A. Payment Without Change（Codeforces Round #598 (Div. 3)）

A. Payment Without Change（Codeforces Round #598 (Div. 3)）

time limit per test：1 second
memory limit per test：256 megabytes
input：standard input
output：standard output

Description

You have a coins of value $n$ and $b$ coins of value $1$. You always pay in exact change, so you want to know if there exist such $x$ and $y$ that if you take $x (0≤x≤a)$ coins of value $n$ and $y (0≤y≤b)$ coins of value $1$, then the total value of taken coins will be $S$.

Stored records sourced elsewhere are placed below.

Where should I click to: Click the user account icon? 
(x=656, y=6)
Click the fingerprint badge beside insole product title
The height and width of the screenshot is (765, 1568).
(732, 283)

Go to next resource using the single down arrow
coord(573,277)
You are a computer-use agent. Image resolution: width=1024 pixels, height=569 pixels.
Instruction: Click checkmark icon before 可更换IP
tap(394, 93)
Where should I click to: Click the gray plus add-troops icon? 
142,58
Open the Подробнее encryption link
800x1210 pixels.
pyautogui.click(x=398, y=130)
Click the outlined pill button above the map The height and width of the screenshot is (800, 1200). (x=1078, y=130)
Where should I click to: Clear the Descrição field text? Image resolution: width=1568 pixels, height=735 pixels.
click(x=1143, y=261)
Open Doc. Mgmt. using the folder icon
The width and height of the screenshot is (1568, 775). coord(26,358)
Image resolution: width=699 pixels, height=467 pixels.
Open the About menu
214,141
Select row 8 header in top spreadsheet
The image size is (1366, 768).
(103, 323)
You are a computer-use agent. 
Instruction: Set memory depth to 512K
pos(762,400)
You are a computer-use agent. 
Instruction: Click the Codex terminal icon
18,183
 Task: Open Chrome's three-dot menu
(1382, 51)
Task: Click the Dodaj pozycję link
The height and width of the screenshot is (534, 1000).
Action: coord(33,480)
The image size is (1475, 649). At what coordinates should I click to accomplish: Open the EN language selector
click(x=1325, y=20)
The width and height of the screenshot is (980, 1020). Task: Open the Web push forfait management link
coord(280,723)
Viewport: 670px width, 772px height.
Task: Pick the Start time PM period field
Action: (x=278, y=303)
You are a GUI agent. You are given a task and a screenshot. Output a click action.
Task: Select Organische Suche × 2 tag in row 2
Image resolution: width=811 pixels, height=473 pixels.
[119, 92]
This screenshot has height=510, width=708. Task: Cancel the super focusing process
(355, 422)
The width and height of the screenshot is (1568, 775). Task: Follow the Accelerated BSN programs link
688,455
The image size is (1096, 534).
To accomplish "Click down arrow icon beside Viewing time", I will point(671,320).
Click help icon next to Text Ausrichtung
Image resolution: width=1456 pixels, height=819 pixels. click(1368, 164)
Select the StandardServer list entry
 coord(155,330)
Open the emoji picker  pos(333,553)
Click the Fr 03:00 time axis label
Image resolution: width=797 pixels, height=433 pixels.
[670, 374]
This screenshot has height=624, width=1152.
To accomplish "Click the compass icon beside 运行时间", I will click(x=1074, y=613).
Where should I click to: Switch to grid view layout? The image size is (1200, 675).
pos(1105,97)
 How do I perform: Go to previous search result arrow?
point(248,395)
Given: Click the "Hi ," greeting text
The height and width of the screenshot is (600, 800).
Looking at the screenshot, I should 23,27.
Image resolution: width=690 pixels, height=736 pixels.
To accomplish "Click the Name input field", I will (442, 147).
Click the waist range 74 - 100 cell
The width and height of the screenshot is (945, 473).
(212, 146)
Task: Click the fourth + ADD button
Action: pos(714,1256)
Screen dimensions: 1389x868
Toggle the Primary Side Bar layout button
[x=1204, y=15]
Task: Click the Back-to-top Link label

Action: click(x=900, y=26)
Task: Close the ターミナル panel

You have to answer $q$ independent test cases.

Input

The first line of the input contains one integer $q (1≤q≤10^4)$ — the number of test cases. Then $q$ test cases follow.

The only line of the test case contains four integers $a, b, n$ and $S (1≤a,b,n,S≤10^9)$ — the number of coins of value $n$, the number of coins of value $1$, the value $n$ and the required total value.

Output

For the $i$-th test case print the answer on it — YES(without quotes) if there exist such $x$ and $y$ that if you take $x$ coins of value $n$ and $y$ coins of value $1$, then the total value of taken coins will be $S$, and NOotherwise.

You may print every letter in any case you want (so, for example, the strings yEs, yes, Yesand YESwill all be recognized as positive answer).

Example

input

4
1 2 3 4
1 2 3 6
5 2 6 27
3 3 5 18

output

YES
NO
NO
YES

题解

列出等式 $x*n+y*1=S$，找到最大的不大于 $S$ 的 $x$ ，再判断如果 $xn+b$不小于 $S$ 则有答案，否则无答案
时间复杂度： $O(n log n)$

代码

#include <iostream>
#include <algorithm>
#include <vector>
#define maxn 300005
#define _for(i, a) for(LL i = 0; i < (a); i++)
using namespace std;
typedef long long LL;

int main() {
	ios::sync_with_stdio(false); cin.tie(0); cout.tie(0);
	//freopen("in.txt", "r", stdin);

	LL n;
	cin >> n;
	_for(q, n) {
		LL a, b, n, S;
		cin >> a >> b >> n >> S;
		LL ans = min(S / n, a);
		if (S - ans * n <= b) cout << "YES\n";
		else cout << "NO\n";
	}
	return 0;
}